What ultimately matters, however, is how much of that wealth can be spent and enjoyed after taxes.
Tontine Trust Funds are designed to help members maximize lifetime spending from their wealth. Tax efficiency can play an important role in achieving that objective.
Potential for Tax-Efficient Lifetime Spending
Under current U.S. federal tax law, gains on assets held for more than one year generally qualify for long-term capital gains treatment.
For 2025, taxpayers may realize long-term capital gains within the following thresholds before becoming subject to federal capital gains tax:
| Filing Status | 0% Federal Capital Gains Rate Applies Up To |
|---|---|
| Single | $48,350 taxable income |
| Married Filing Jointly | $96,700 taxable income |
| Head of Household | $64,750 taxable income |
The examples on this page assume:
• Trust assets have been held for more than one year and qualify for long-term capital gains treatment.
• The member has no other capital gains.
• The member has no material investment income outside the Trust.
• The member's income remains below the Net Investment Income Tax (NIIT) thresholds.
• Current federal tax law remains unchanged.
Under these assumptions, gains realized up to the thresholds shown above may qualify for the 0% federal long-term capital gains rate. In addition, assuming the member's income remains below the NIIT thresholds, the 3.8% Net Investment Income Tax would not apply. The NIIT thresholds are currently $200,000, $250,000 and $125,000 respect for those filing as Single, Married Filing Jointly or Married Filing Separately.
These figures are intended to illustrate the level of annual gains that may potentially be realized before federal capital gains tax becomes payable under the stated assumptions. Actual tax outcomes depend on a member's individual circumstances, total income, deductions, filing status, state of residence and future changes in tax law.
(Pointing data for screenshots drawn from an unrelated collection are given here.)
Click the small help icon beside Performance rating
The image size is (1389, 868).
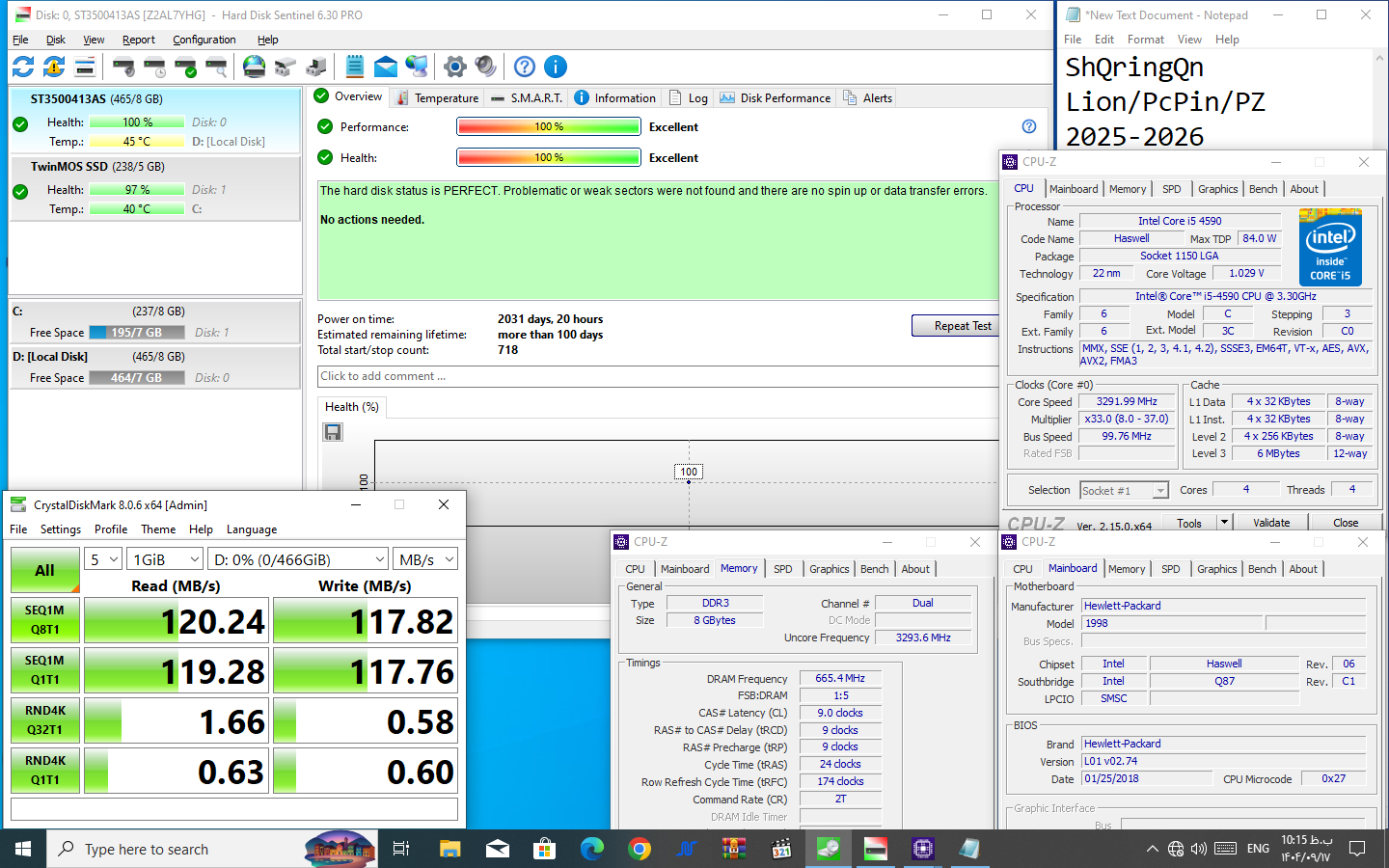(1029, 126)
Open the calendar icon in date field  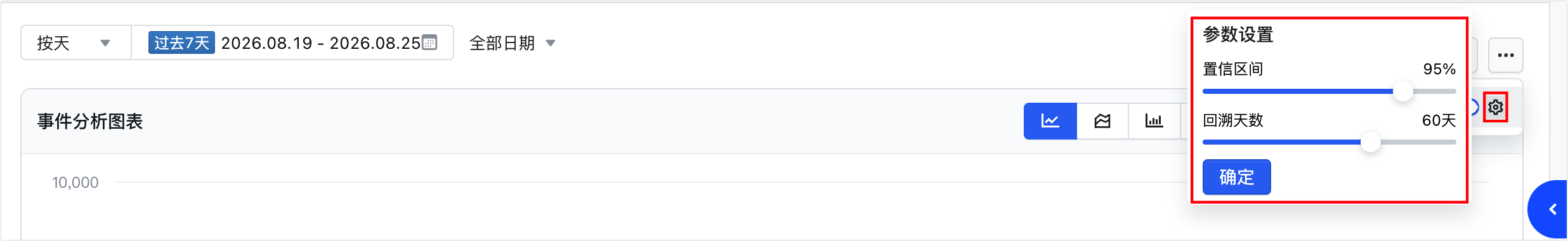coord(429,42)
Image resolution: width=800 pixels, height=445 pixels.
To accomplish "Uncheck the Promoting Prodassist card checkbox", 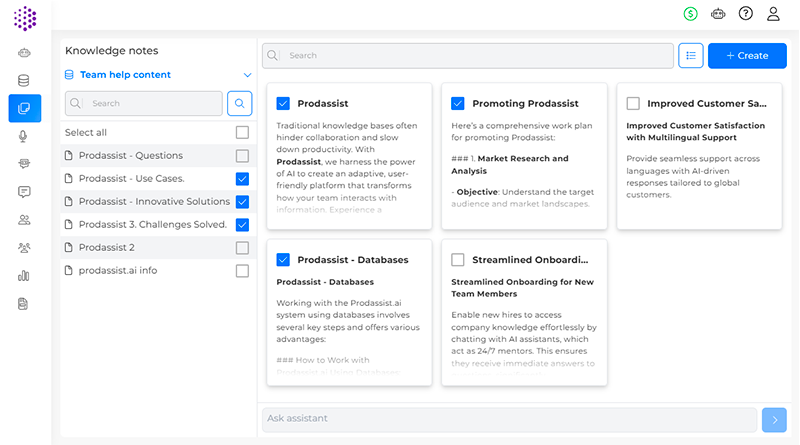I will [x=458, y=103].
Actual tax outcomes depend on the member's total income, deductions, filing status and individual circumstances.
Estate Inclusion And Basis Treatment
For U.S. members, the Trust is intended to be structured and administered so that Trust Property attributable to a deceased member is expected to be included in that member's gross estate for U.S. federal estate tax purposes.
The Trust documentation further contemplates administration on the assumption that Trust Property receives a fair market value basis adjustment upon death, although this treatment is expressly described as intended rather than guaranteed.
Members should consult their own tax advisors regarding the application of these provisions to their individual circumstances.
No Tax Advice
Tontine Trust does not provide tax, legal, accounting or financial advice.
The information on this page is provided solely for educational purposes and should not be relied upon as tax advice.
Members should consult their own professional advisors before making decisions regarding contributions, distributions, estate planning or tax reporting.